Record set
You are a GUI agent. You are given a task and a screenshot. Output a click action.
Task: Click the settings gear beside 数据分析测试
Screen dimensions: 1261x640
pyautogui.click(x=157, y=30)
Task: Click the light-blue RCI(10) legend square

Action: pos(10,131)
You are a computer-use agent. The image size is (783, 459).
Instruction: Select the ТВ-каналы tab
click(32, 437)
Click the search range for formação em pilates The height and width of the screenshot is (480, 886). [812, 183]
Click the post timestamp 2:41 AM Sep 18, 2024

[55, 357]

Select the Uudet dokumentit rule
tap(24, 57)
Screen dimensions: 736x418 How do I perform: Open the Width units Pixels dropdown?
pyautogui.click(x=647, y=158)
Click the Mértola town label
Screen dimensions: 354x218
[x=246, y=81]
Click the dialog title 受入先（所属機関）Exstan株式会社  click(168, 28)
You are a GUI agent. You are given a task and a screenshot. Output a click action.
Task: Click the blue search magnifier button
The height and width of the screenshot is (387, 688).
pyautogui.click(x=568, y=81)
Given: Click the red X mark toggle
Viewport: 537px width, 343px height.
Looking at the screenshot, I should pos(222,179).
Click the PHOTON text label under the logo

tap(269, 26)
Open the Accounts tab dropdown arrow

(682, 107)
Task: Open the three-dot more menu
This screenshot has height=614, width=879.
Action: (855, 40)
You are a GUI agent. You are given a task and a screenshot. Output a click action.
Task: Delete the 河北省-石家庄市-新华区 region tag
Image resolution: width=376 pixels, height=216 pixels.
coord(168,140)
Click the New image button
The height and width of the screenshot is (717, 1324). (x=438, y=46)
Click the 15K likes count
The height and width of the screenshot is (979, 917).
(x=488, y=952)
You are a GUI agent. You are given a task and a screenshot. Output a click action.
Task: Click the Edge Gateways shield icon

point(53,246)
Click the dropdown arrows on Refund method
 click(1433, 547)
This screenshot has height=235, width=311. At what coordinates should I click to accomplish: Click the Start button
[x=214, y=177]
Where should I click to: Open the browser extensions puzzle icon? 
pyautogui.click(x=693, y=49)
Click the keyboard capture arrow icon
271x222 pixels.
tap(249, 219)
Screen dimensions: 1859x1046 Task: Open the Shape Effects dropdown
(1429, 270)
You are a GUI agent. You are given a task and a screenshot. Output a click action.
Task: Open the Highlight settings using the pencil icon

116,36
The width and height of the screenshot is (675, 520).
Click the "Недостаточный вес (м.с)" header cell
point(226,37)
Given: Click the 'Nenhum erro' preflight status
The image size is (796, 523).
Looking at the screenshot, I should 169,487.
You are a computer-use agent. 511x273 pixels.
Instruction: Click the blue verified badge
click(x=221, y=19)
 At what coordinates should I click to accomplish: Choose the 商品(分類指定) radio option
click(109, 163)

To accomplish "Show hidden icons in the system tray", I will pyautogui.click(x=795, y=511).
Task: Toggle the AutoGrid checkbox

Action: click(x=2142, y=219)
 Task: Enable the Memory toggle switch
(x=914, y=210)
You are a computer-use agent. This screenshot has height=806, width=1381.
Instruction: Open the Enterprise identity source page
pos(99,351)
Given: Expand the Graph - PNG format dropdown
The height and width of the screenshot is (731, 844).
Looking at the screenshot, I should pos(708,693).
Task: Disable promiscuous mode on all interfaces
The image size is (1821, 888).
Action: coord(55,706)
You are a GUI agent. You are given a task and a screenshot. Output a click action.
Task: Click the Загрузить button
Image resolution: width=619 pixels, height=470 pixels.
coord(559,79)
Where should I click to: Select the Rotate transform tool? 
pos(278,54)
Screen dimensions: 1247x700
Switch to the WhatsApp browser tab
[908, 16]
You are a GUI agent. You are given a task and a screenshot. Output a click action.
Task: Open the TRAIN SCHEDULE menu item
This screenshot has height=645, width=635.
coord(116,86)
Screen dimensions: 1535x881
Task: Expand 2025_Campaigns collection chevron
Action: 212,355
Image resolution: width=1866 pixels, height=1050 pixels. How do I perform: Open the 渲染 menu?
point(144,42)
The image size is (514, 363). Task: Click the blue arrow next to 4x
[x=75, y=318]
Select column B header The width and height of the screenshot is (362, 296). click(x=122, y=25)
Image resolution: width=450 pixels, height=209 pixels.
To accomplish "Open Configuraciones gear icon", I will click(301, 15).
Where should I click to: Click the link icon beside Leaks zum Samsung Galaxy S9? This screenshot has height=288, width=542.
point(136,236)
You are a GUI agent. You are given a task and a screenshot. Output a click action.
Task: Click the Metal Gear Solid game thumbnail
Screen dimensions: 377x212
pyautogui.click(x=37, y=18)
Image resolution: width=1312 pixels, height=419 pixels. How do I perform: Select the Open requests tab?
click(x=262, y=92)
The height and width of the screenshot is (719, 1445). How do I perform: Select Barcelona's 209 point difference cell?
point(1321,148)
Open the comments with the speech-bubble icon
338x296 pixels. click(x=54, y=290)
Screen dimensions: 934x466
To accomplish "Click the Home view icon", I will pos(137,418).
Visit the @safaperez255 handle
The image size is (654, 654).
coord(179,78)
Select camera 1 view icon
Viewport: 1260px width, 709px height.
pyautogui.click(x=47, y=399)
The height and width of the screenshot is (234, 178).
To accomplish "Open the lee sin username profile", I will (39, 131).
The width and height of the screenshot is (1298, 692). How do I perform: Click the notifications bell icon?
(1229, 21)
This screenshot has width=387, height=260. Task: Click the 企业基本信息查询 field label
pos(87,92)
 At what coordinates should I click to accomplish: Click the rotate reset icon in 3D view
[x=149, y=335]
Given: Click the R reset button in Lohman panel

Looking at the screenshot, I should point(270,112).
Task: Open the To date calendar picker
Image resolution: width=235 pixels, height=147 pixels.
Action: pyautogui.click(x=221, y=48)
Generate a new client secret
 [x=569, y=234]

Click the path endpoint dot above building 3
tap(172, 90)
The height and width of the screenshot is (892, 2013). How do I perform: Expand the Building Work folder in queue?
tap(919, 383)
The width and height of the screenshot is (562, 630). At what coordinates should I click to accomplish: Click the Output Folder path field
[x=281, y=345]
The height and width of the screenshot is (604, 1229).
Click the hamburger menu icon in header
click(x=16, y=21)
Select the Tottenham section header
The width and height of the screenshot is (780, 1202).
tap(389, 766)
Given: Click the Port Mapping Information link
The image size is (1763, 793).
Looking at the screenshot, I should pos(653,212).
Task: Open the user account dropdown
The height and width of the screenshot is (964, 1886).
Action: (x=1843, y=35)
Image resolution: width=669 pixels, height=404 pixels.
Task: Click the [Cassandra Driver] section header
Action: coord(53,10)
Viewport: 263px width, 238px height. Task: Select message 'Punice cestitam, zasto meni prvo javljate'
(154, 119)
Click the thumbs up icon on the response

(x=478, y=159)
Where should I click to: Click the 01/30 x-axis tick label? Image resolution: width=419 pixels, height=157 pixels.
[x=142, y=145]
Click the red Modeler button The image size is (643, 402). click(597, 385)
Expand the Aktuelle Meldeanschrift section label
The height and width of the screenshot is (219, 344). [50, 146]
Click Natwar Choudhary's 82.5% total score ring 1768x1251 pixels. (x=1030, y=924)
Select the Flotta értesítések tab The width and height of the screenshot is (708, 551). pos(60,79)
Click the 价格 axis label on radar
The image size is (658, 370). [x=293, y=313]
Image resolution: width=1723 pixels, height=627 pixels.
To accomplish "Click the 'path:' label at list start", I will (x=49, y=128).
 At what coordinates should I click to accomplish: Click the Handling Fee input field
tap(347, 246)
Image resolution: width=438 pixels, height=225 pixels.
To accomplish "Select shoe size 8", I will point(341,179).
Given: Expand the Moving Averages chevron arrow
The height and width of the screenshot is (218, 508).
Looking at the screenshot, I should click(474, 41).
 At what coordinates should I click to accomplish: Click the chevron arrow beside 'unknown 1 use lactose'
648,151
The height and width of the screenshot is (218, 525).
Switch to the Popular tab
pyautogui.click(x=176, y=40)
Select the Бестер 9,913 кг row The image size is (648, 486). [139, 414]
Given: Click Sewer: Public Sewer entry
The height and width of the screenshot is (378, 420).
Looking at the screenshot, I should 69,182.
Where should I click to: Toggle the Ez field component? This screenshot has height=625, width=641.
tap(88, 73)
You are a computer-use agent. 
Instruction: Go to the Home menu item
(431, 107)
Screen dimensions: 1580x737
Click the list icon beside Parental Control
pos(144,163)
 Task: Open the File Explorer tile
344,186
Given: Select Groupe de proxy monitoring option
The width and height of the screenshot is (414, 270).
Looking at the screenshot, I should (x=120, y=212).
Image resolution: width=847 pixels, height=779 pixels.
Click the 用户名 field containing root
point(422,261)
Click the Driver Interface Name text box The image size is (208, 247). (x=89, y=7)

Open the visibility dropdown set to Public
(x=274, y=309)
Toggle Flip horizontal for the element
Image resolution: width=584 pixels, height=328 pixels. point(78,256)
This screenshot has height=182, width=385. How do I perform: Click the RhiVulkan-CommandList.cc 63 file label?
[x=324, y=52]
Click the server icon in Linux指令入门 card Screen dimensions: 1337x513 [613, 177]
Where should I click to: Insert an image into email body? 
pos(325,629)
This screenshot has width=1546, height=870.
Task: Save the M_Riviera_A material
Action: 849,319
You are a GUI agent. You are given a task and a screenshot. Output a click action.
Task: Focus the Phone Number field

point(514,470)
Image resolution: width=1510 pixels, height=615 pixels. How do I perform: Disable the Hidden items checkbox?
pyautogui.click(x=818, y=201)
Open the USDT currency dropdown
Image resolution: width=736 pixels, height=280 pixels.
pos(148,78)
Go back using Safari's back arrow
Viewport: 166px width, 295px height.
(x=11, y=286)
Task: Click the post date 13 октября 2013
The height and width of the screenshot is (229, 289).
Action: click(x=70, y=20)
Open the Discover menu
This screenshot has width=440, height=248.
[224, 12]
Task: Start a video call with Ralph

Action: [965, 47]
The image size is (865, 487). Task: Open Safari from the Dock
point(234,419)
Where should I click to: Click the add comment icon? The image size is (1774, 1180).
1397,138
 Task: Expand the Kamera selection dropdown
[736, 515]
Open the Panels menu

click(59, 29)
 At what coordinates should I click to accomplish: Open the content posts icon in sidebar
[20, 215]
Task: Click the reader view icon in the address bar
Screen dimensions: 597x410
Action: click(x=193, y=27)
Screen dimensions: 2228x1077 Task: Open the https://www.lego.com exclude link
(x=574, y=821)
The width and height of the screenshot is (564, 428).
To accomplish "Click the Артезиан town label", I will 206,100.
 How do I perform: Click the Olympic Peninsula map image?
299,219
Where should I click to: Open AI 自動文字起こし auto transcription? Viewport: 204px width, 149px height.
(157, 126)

Problem to work on
Repeat the items word for word, beginning at the line that has "Screen dimensions: 2228x1077" and ending with the last of the items.

Written response
Screen dimensions: 2228x1077 Task: Open the https://www.lego.com exclude link
(x=574, y=821)
The width and height of the screenshot is (564, 428).
To accomplish "Click the Артезиан town label", I will 206,100.
 How do I perform: Click the Olympic Peninsula map image?
299,219
Where should I click to: Open AI 自動文字起こし auto transcription? Viewport: 204px width, 149px height.
(157, 126)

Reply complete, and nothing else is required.